=== EXCERPTED TEXT ===
Terms and Conditions
1.
INTERPRETATION.....in these conditions
Buyer - means the
person who accepts the quotation of the Seller for the sale of the Goods
or whose order for the Goods is accepted by the Seller.
Goods - means the Goods
and services (including any installment of the Goods or any parts for
them) which the Seller is to supply in accordance with these conditions.
Seller - means Apuljack Engineering Ltd., Unit 11A, Mill Batch Farm, East Brent, Somerset TA9 4JN
Conditions - means the
standard Terms and Conditions of Sale set out in this document and
(unless the context otherwise requires) includes a special Terms and
Conditions agreed in writing between the Buyer and Seller.
Contract - means the
Contract for the purchase and sale of the Goods.
Intellectual Property -
means all copyright patent design right
and rights of a like nature in the Goods and in all drawings and other
documents or recordings in any form of and relating to the Goods or
bearing or embodying any part of the Technical Information.
Technical Information -
means all know how experience drawings
designs circuit diagrams computer programs and all other Technical
Information relating to the Goods or any process involved in the
manufacture or supply of the Goods including but without prejudice to
the generality of the foregoing all plates dyes and other tooling
components used by the Seller in the manufacture of Goods.
Standard
Repair - A category of repair for which Apuljack Engineering has a
Standard Price.
Non-Standard
Repair - A category of repair which falls outside Standard Repair
for which specialist parts and/or more time is spent on repair.
No Fault
Found – A category describing no faults found after extensive
investigation and testing.
2.
BASIS OF THE SALE
2.1
The seller shall sell and the Buyer shall purchase the Goods in
accordance with any written quotation of the Seller which is accepted by
the Buyer or any written order of the Buyer which is accepted by the
Seller subject in either case to these conditions which will govern the
Contract to the exclusion of any other Terms and Conditions subject to
which any such quotation is accepted or purported to be accepted or any
such order is made or purported to be made by the Buyer.
=== STORED DATA ===
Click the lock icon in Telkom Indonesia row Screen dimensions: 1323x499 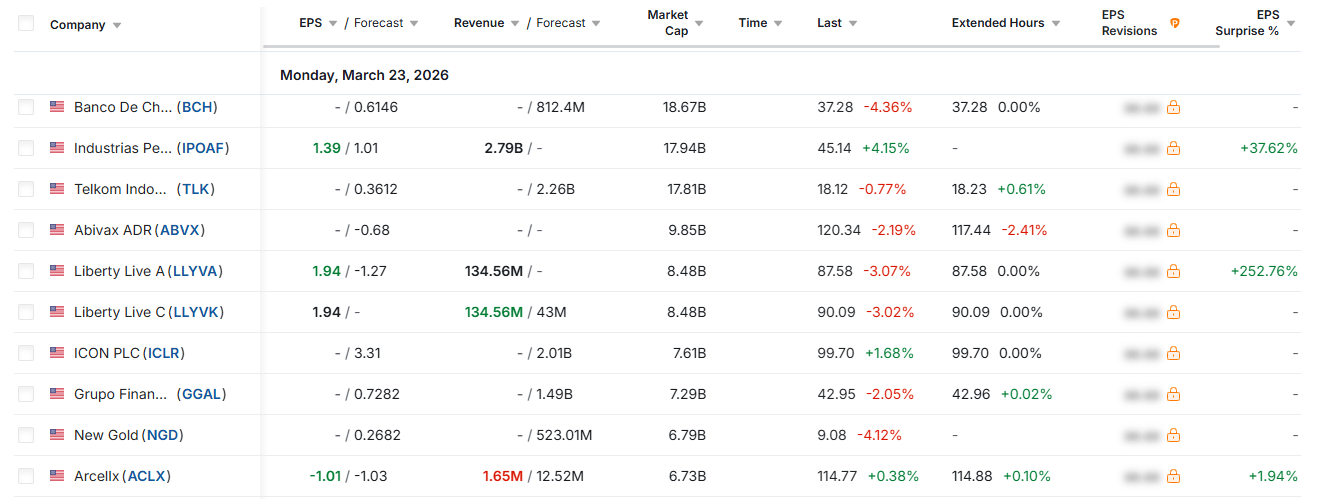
===
# [PROBLEMS TO SOLVE]
1) Can you sum up the terms and conditions in two sentences?
2) Could you carry on the terms and conditions after the end of clause 2.1?
None of the material is needed here.

# [ANSWERS TO THE EXERCISES]
1) The terms and conditions define the key words used in Apuljack Engineering Ltd.'s conditions of sale, such as Buyer, Seller, Goods, Contract, Intellectual Property, and Technical Information, along with three repair categories: Standard Repair, Non-Standard Repair, and No Fault Found. They then state that the Seller sells and the Buyer buys the Goods under a written quotation or order that has been accepted, with these conditions governing the Contract to the exclusion of any other terms.

2)
2.2
The quantity quality and description of any specification for the
Goods shall be those set out in the Seller’s quotation (if accepted by
the Buyer) or the Buyer’s order (if accepted by the Seller).
2.3
No order which has been accepted by the Seller may be cancelled
by the Buyer except with the agreement in writing of the Seller and on
terms that the Buyer shall indemnify the Seller in full against all loss
(including profit) costs (including the cost of all labour and materials
used) damages charges and expenses incurred by the Seller as a result of
cancellation.
2.4
If the Goods are manufactured or any process is to be applied to
the Goods by the Seller in accordance with the specifications submitted
by the Buyer, the Buyer shall indemnify the Seller against all loss
damage costs and expenses awarded against or incurred by the Seller in
connection with or paid or agreed to be paid by the Seller in settlement
of any claim for infringement of any patent copyright design trade mark
or other industrial or intellectual property rights of any other person
which results from the Seller’s use of the Buyer’s specification.
2.5
Repairs are categorised by Apuljack Engineering as
Standard or
Non-Standard Repairs.
As a guide, the time taken for Standard Repairs is 10 working days upon
receipt of the goods but on occasions for operational reasons this
cannot be guaranteed.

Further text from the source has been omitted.